For background, I am a moderately experienced programmer (mostly Haskell), but this is my first serious foray into web development.
I’m looking to build a simple 2D game, but I don’t know which technologies and libraries to get started with - there seem to be a dizzying array of options, and I don’t understand all of the different trade-offs. Among my requirements are:
I’d like to work with an API which allows me to easily fit the game to the viewport (not quite sure if that’s the right terminology), and work with relative coordinates e.g. (0.5,0.5) to refer to the centre point, regardless of resolution. I want to guarantee that there’ll be no scrollbars.
I don’t care if it looks bad on displays which don’t have a roughly 16:9 aspect ratio.
Ideally, I’d like to create SVG assets through an external tool (I have a particular one in mind), and load them from files. Some (though actually not many) of these will need to be animated. I figure I should be able to control particular sub-components (again, not sure of the right terminology here) of the SVG, based on their 'id’s.

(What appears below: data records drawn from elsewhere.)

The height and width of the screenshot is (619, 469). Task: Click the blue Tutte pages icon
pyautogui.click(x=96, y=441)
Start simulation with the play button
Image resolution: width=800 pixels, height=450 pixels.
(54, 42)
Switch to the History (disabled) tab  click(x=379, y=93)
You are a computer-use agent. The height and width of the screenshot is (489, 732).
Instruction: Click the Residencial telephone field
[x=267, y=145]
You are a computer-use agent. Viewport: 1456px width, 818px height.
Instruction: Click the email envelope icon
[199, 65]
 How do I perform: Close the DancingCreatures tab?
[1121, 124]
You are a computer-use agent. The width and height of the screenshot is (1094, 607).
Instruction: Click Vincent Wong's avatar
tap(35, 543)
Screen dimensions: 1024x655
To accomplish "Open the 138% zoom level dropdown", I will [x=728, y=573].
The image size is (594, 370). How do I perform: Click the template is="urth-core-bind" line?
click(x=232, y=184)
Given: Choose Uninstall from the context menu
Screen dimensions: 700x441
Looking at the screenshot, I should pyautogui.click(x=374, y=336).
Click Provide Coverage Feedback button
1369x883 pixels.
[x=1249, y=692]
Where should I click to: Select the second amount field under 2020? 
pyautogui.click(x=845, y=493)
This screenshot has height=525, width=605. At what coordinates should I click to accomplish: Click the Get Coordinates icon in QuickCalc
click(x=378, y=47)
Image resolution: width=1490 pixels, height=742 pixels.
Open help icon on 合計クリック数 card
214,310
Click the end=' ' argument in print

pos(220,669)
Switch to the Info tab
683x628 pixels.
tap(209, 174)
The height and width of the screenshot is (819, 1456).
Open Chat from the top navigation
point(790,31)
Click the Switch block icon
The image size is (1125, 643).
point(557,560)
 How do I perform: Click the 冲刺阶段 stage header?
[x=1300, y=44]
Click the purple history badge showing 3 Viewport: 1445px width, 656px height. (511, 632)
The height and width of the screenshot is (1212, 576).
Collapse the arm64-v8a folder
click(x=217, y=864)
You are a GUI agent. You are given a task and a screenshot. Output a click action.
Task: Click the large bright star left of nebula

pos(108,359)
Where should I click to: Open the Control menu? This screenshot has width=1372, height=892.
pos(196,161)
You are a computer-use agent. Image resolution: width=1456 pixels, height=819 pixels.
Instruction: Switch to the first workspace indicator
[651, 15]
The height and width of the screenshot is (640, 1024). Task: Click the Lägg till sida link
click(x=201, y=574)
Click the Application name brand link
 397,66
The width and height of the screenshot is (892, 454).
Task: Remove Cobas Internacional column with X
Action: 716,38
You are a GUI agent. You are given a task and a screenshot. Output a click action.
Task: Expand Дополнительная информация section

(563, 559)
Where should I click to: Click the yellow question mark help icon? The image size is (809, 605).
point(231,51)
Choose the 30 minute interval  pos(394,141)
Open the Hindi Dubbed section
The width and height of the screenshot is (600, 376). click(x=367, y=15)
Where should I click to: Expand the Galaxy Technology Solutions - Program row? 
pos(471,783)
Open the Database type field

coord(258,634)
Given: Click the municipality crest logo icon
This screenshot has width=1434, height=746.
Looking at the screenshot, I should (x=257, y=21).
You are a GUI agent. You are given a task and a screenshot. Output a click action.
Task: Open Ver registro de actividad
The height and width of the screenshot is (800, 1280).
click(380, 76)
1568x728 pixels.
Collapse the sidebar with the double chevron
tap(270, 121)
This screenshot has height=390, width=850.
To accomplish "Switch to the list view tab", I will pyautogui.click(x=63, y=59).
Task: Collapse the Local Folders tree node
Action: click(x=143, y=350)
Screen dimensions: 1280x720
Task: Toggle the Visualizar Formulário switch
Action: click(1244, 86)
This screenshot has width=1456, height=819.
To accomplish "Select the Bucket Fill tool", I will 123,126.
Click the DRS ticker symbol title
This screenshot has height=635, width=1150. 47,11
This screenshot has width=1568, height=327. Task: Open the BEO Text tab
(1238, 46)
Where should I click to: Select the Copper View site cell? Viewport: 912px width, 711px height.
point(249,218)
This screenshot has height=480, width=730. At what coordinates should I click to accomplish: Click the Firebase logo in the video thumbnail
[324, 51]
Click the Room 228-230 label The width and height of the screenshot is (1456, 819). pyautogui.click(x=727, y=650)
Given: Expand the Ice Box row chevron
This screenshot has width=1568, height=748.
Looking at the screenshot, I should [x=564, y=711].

evancz/elm-playground locks down a lot of what you can do for the sake of simplicity. You won’t be able to play audio, save your game state, or make http requests (besides loading images). If that’s a deal breaker, I recommend using ianmackenzie/elm-geometry-svg instead (along with elm/svg and ianmackenzie/elm-geometry as you’ll need these when working with elm-geometry-svg).
You can get your (0.5, 0.5) relative coordinates by setting the viewBox property in your top level svg tag.
elm-collage definitely seems cool. It’s even based on the Haskell diagrams library which is what I had been planning to use to build SVG. elm-animator also looks like it’ll be worth looking in to.